ADULT ENTERTAINMENT DISTRIBUTION VIA ELECTRONIC MEDIA

         New Frontier Media, through its wholly owned subsidiary CSB, is solely
focused on the distribution of adult entertainment programming through
electronic technologies including cable television and C-band/DBS satellite.
Adult entertainment content distribution has evolved over the past twenty-five
years from home video platforms (video cassette) to cable television systems and
DBS providers, and most recently to the Internet. In the early 1980's, cable
television operators began offering subscription and pay-per-view ("PPV")
availability of adult programming from network providers such as Playboy. In the
1990's, adult programming became widely available with nearly every cable MSO
and DBS provider in the U.S. offering subscription or PPV availability. Paul
Kagan Associates ("Kagan"), a leading media research organization, estimates
that adult PPV and subscription revenue will grow from $263 million in 1998 to
$349 million in 2000. Datamonitor Plc, a leading technology based research
organization, estimates that adult programming via the Internet represented $1.0
billion in revenue in 1998 and that it will grow to $3.0 billion by the year
2003.

          PPV television enables a cable television or satellite delivered
television subscriber with an addressable television set-top receiver to
purchase a block of programming, an individual movie, or an event for a set fee.
PPV also permits subscribers to purchase the Company's programming on a monthly,
quarterly, semiannual and annual basis and view programming according to their
own schedule. PPV allows subscribers to control the availability of the
programming within their households. In addition, PPV programming competes well
with other forms of entertainment because of its relatively low point price.

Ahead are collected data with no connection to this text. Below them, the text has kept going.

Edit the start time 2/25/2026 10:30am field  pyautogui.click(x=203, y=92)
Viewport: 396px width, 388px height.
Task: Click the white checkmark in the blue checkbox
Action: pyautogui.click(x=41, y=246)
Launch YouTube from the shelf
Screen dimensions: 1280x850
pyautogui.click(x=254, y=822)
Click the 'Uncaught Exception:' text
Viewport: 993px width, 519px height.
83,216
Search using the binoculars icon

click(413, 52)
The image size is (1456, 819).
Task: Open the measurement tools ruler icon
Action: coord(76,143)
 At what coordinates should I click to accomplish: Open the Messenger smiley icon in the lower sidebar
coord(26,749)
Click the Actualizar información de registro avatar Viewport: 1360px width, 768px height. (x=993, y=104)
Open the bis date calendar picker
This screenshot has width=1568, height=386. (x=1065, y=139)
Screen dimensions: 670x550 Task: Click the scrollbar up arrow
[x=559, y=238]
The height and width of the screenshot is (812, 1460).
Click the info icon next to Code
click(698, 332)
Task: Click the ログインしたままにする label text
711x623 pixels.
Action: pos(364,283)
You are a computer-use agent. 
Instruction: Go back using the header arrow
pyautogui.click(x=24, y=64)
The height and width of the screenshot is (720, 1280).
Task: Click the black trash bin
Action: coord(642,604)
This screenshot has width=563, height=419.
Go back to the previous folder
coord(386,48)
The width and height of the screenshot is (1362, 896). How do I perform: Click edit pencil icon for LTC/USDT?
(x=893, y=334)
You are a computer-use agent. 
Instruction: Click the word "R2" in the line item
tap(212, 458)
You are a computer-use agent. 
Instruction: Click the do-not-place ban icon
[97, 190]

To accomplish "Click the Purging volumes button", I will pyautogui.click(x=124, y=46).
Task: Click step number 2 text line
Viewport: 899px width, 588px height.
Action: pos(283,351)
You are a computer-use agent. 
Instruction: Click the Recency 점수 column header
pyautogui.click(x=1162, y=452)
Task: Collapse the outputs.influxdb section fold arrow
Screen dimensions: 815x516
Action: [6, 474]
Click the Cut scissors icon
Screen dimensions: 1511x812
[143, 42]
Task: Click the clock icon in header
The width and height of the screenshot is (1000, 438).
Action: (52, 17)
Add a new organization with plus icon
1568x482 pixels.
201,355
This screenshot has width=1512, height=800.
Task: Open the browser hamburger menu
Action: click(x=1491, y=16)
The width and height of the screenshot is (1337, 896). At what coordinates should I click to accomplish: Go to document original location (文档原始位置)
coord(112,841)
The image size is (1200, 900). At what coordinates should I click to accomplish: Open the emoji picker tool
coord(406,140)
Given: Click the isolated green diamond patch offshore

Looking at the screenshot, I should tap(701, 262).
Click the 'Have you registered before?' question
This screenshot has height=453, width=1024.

         PPV programming is delivered through any number of delivery methods,
including: (a) cable television; (b) DTH to households with large satellite
dishes receiving a C-band low-power analog or digital signal or with small
dishes receiving a Ku-band medium or high-power digital signal (such as those
currently offered by EchoStar and DirecTV); (c) wireless cable systems; and (d)
low speed (dial-up) or broadband (cable modem) Internet connections. In the past
year, New Frontier Media has added a significant number of viewers through the
DBS market, which is the fastest-growing segment of the PPV/subscription
television business. As of June 15, 1999, New Frontier Media's cable/DBS
networks, Pleasure and TeN, were available to approximately 5.8 million
cable/DBS addressable households.

         As of June 15, 1999, the Company had arrangements with six of the
eleven largest domestic MSO/DBS providers (based on pending acquisitions). These
six multi-channel providers, through their affiliated cable or DBS distribution
systems ("Affiliates"), control access to approximately 34.6 million, or 48.1%,
of the estimated 72 million total U.S. multi-channel households. Once
arrangements are made with an MSO or DBS provider, the Company is able to
negotiate channel space for TeN and Pleasure with the Affiliates owned, operated
or otherwise controlled by that MSO or DBS provider. Acceptance by Affiliates
provides the basis for expanding the Company's access to individual
multi-channel households. The performance of TeN and Pleasure in individual
multi-channel television environments varies based principally on the PPV
ordering technology and the quantity and quality of marketing done by the
Affiliates. Individual Affiliates determine the retail price of the PPV service
and determine the retail price of the monthly subscription service.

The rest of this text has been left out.